Dataset entries
----
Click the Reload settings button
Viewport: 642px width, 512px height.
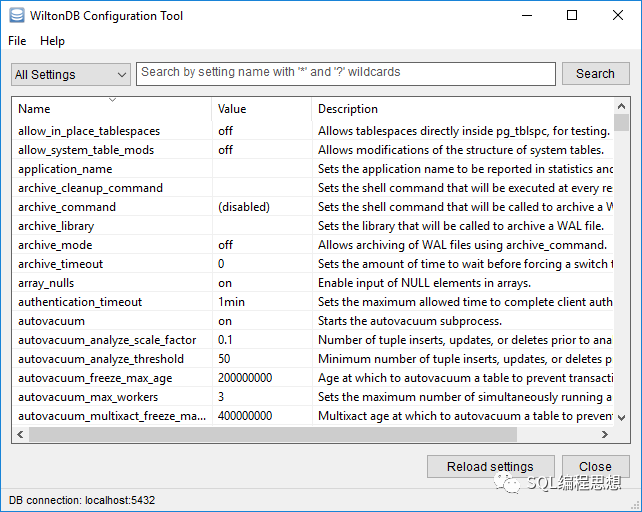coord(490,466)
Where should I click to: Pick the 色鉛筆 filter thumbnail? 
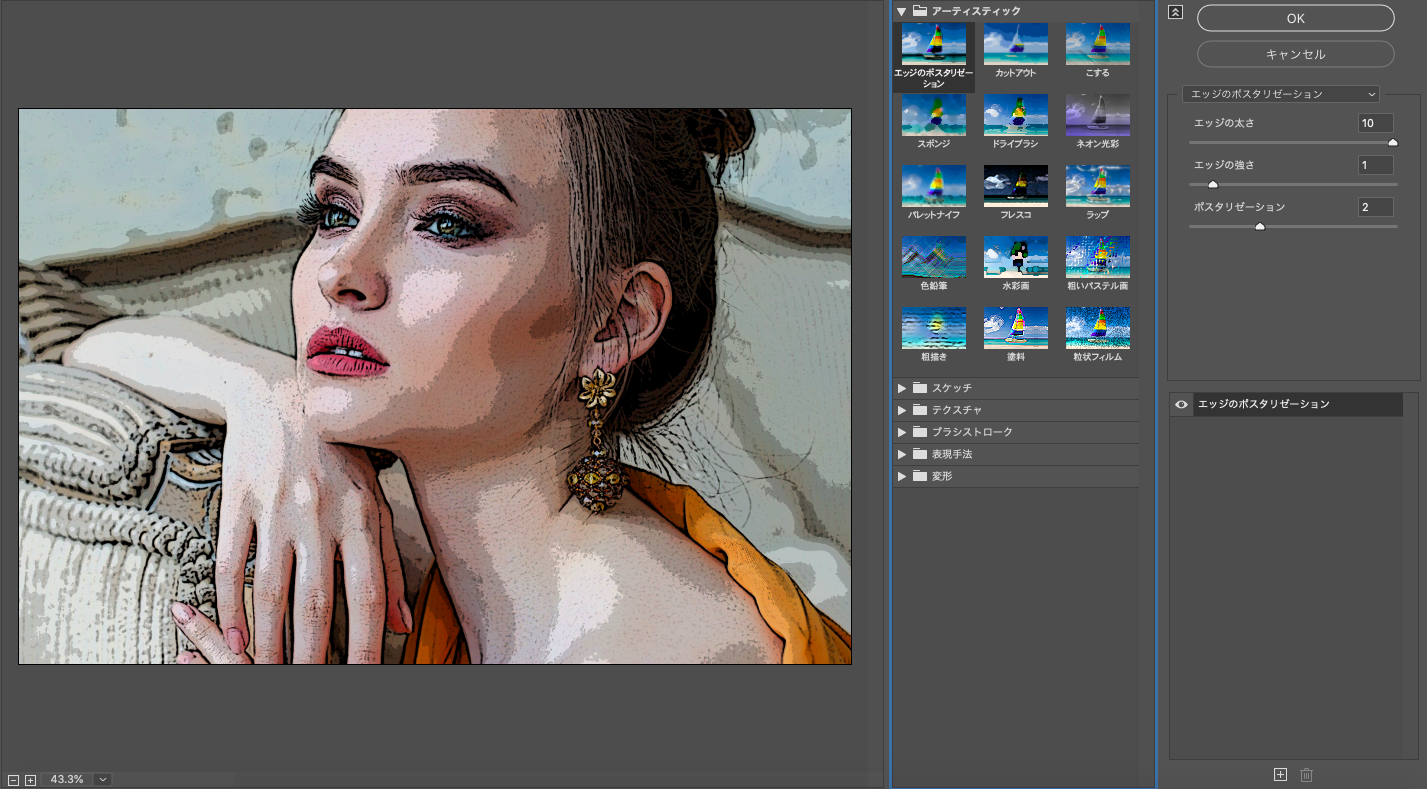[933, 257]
----
▶ EXERCISE: Every line above is to be written out unchanged, with the pictures omitted.

▶ YOUR RESPONSE:
Click the Reload settings button
Viewport: 642px width, 512px height.
coord(490,466)
Where should I click to: Pick the 色鉛筆 filter thumbnail? 
[933, 257]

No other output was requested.